Perhaps it’s just us, but we are struck with how surprised most clients are that the markets are very close to achieving full recovery of their all-time highs set in late-July. Maybe that’s because the media wasted no time in bringing focus to how adversely financial markets reacted to abrasive tweets (Trade + Fed) from the US President last month; or the reporting that the yield curve inverted – a somewhat technical concept that few mom & pop investors/savers understand beyond being told that it has a decent historical record of signaling economic recession. The overall mood can at best be described as sober.
After adding +1% last week, the S&P500 is up +2.9% so far in September. More remarkable however is the areas leading the charge. For example, bank stocks are up +10% since late-August; momentum indicies (which put their biggest weights in the stocks with the best recent performance) dramatically under-performed. On those same lines, small-size company stocks shot higher, as did value over growth in the most recent week. At the same time, treasuries which saw their yields plummet (prices surge) when investors both domestic and foreign flocked to them as a safe-haven, experienced their sharpest sell-off in 3 years, and helped the yield curve flip positive from its worrisome position last month of inversion. What can we thank for this improvement? In the most simplistic of terms, it would seem that a more constructive narrative about US-China trade is once again at play.

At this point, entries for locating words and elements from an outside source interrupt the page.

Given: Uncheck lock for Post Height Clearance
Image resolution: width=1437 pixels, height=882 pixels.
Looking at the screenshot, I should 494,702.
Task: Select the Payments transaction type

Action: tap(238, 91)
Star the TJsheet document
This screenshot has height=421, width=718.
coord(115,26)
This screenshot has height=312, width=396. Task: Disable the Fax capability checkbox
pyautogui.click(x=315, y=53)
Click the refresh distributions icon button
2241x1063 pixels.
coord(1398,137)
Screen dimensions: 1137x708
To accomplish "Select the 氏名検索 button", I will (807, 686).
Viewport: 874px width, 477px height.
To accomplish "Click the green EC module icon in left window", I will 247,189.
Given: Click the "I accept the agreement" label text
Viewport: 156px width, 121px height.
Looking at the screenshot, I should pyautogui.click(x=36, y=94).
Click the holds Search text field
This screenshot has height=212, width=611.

Entering the 2nd half of September (and the final weeks of 3Q), we are mindful that the theme of US-China trade continues to exact tremendous uncertainty and volatility upon global financial markets. While talks between US/Chinese leaders are scheduled for early October, we like most are probably skeptical that a speedy agreement rolling back damage already inflicted can unfold quickly. At the same time, investors and business leaders just received another obstacle to overcome on their already tall wall of worry: disruption in Saudi Arabia and spike in oil prices over the weekend; this underscores just how tense the geopolitical backdrop is at large. When stacked with so many uncertainties, higher prices at the pump are harmful to what is appearing an increasingly choppy mood for the US consumer, not to mention the geopolitical uncertainty of war-like conflict. Oh! – the Federal Reserve meeting is also to occur this week and arguably the most important item for the health of the economy this week. Yet somehow that item seems far less significant when considering the market views it a virtual certainty another cut of -25bps will be the result. Compared to items appearing much more fluid, the Fed seems to be a footnote [albeit one that President Trump continues to shoot barbs at via his podium on Twitter].
No matter where you rank the importance of various items this week, there is much to be monitoring with respect to how each item may impact the durability of the recovery and path from here. As noted in our monthly commentary posted last week, the Geopolitical Landscape remains extremely fluid!